Php's Simplexml: How to Use Colons in Names

Simple XML - Dealing With Colons In Nodes

The solution is explained in this nice article. You need the children() method for accessing XML elements which contain a namespace. This code snippet is quoted from the article:

$feed = simplexml_load_file('http://www.sitepoint.com/recent.rdf'); 
foreach ($feed->item as $item) {
$ns_dc = $item->children('http://purl.org/dc/elements/1.1/');
echo $ns_dc->date;
}

PHP library for parsing XML with a colons in tag names?
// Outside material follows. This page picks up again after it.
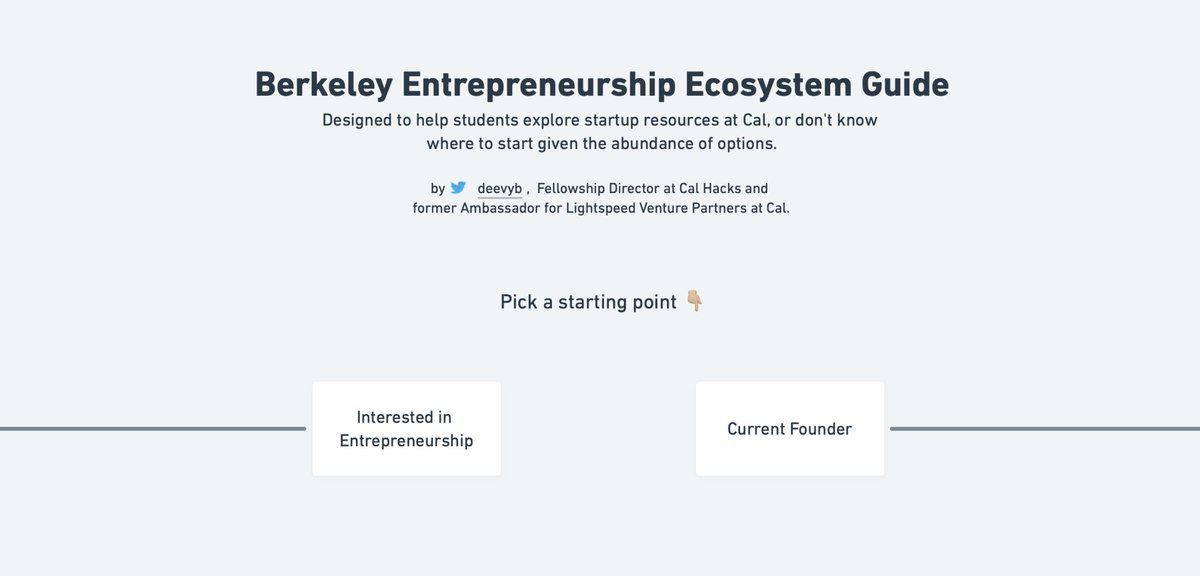The image size is (1200, 576).
Task: Click the Twitter bird icon
Action: coord(458,188)
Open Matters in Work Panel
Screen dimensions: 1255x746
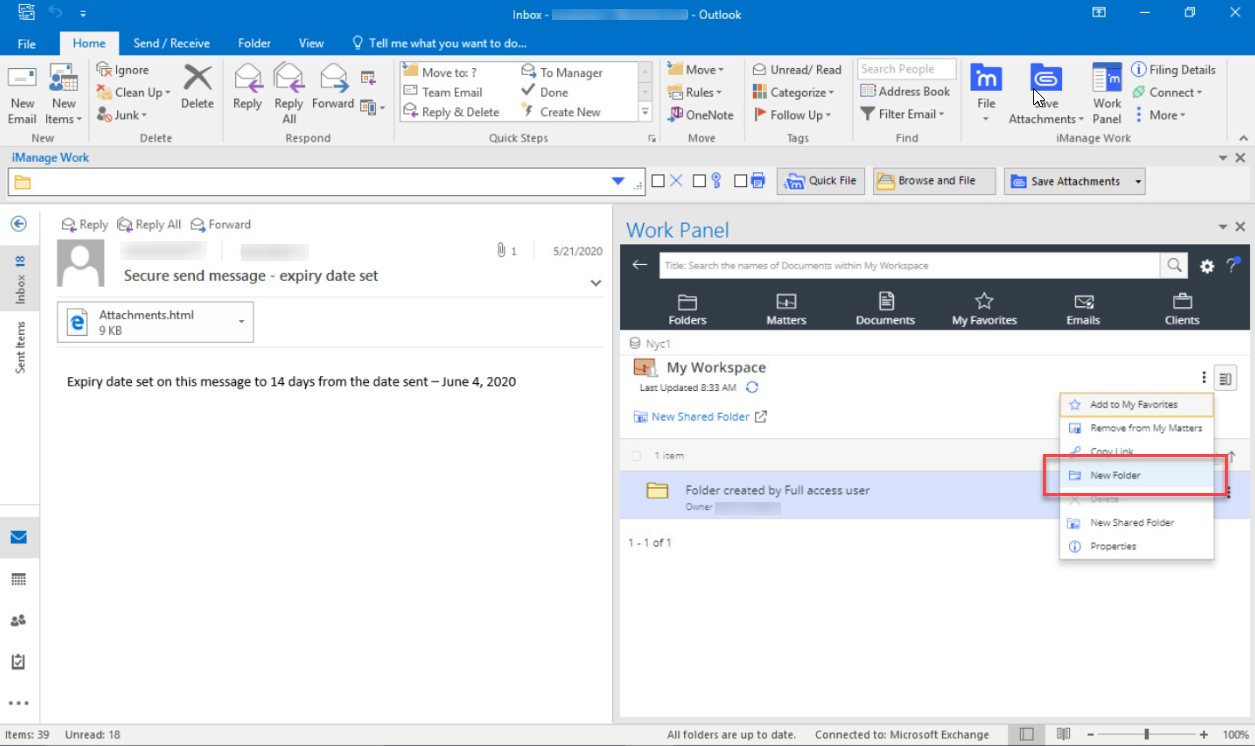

Say you have some xml like this.

<xhtml:div>
<xhtml:em>italic</xhtml:em>
<date>2010-02-01 06:00</date>
</xhtml:div>

You can access 'em' like this: $xml->children('xhtml', true)->div->em;

however, if you want the date field, this: $xml->children('xhtml', true)->div->date; wont work, because you are stuck in the xhtml namespace.

you must execute 'children' again to get back to the default namespace:

$xml->children('xhtml', true)->div->children()->date;

Using PHP to include a colon within a XML child elements name

If an element name contains a : then the part before the : is the namespace prefix. If you are using namespace prefixes then you need to define the namespace somewhere in the document.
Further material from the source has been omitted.